Dall’indice di affollamento evidenziato possiamo immaginare che vi sia un alto tasso di promiscuità fra le persone, che vi siano cattive condizioni igieniche e ambienti insalubri, dove il rischio di contagio da Covid-19 diventa elevatissimo e dove è impossibile rispettare le misure di distanziamento sociale, di igiene e di prevenzione previste dai moniti e dai vari decreti profusi dal nostro Governo.

Dall’altra parte, la richiesta di interruzione improvvisa, immediata e sine die degli incontri fra detenuti e familiari, avvocati e volontari, la sospensione delle poche attività svolte in quei luoghi, la soppressione dei permessi premio per evitare che il detenuto, rientrando possa portare il virus nei luoghi di detenzione, ha praticamente tagliato i fili degli unici contatti che il detenuto ha con l’esterno. Insomma, una situazione che rischia di aumentare il disagio e i tentativi di suicidio. A tal proposito è utile ricordare che il 40% dei detenuti che vivono nei circa 200 istituti penitenziari sono ancora presunti innocenti in quanto non ha ancora una condanna definitiva e che nel 2018 si sono contati circa un migliaio di risarcimenti per ingiusta detenzione.

In questo delicato momento di pandemia nessuno può essere lasciato indietro.
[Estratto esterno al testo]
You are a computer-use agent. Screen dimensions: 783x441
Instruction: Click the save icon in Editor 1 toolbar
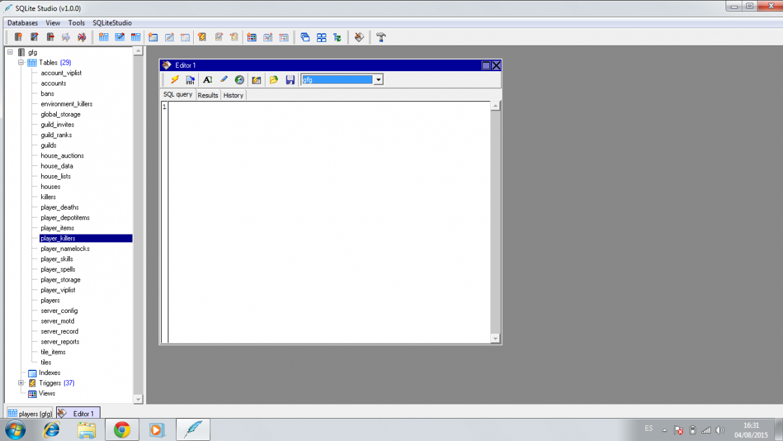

Per tale motivo le Acli hanno chiesto al Governo di stanziare ogni possibile mezzo economico, e non, per portare a termine nel più breve tempo possibile quattro azioni.

La prima azione da compiere è l’immediata sanificazione di tutte le strutture carcerarie onde evitare il diffondersi del virus e il rafforzamento dei loro presidi sanitari.
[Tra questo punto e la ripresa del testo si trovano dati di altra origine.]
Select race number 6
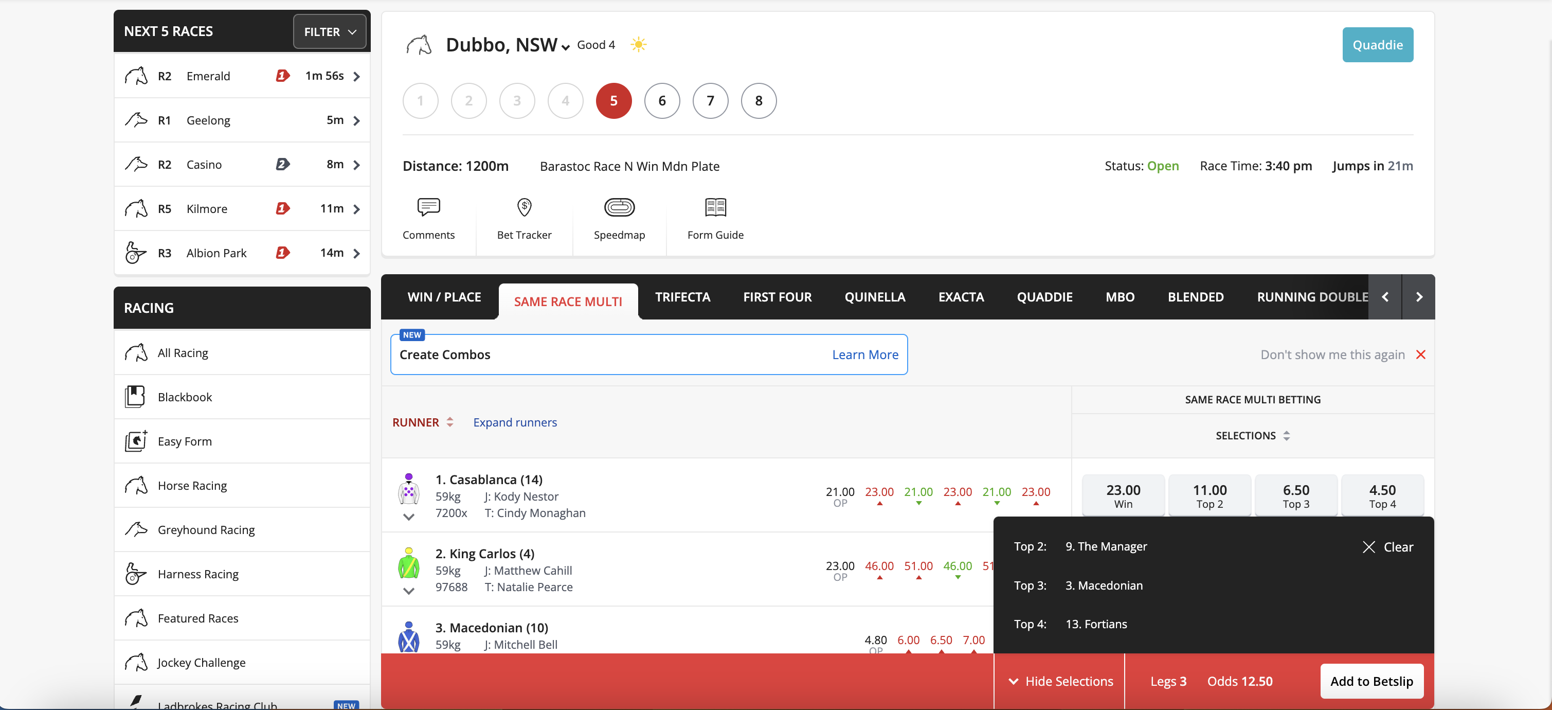 tap(662, 101)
La seconda azione dovrebbe prevedere l’alleggerimento dei luoghi di detenzione mediante norme e strumenti giuridici di esecuzione penali alternativi alla detenzione, già previsti dall’ordinamento italiano. Sono circa 16 mila i detenuti a cui resta da scontare meno di due anni di reclusione che potrebbero estinguere la rimanenza della loro pena fuori dal carcere. Sarebbe una bella occasione per sperimentare la diffusione di pene alternative, molto utilizzate in alcuni Paesi europei (Svezia, per esempio), dove diminuiscono luoghi di detenzione e detenuti.
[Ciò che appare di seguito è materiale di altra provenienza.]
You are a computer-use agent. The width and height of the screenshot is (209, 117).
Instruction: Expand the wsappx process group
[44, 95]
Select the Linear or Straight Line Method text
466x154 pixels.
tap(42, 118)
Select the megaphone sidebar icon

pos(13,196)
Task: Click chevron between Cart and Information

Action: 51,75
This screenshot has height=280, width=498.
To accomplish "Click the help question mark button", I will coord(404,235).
La terza azione dovrebbe rappresentare un antidoto alla solitudine dei carcerati, contro cui si chiede di mettere in campo mezzi di comunicazione alternativi, per esempio, l’uso dell’email o di cellulari comuni per non interrompere il flusso di relazione fra detenuti e familiari.

La quarta azione è quella di incentivare una stretta collaborazione fra cooperative interne alle carceri, Ministero della Sanità e Ministero di Grazia e Giustizia per produrre le mascherine adatte non solo alla comunità interna ai luoghi di detenzione, ma anche alla comunità esterna. Ciò avrebbe il doppio vantaggio di produrre qualcosa di utile in un momento di tale bisogno e di dare un messaggio di solidarietà e speranza ai detenuti, dando loro un compito importante per il Paese. Sarebbe un modo molto semplice per riabilitare la loro immagine a quella parte di popolazione che vede la detenzione come mera punizione.

Ai detenuti può essere tolta la libertà, ma mai si potranno loro togliere la dignità e i diritti di cui noi tutti godiamo, in primis quello alla salute fisica e mentale.

Stiamo attraversando una crisi poderosa che avrà uno strascico molto lungo e che, a partire dalla sanità, toccherà tutte le altre sfere della vita umana, da quella economica a quella sociale a quella psicologica. Il termine crisi deriva dalla lingua greca krino che vuol dire separare e in senso più ampio, giudicare, discernere, valutare. In realtà, contrariamente al significato corrente negativo, crisi ha dunque un’accezione positiva, rappresentando un momento di riflessione, valutazione, scelta in una direzione piuttosto che in un’altra. Bene, è proprio in questo momento di crisi, che bisogna avere il coraggio di trovare soluzioni che consentano di tutelare la salute come diritto di tutti.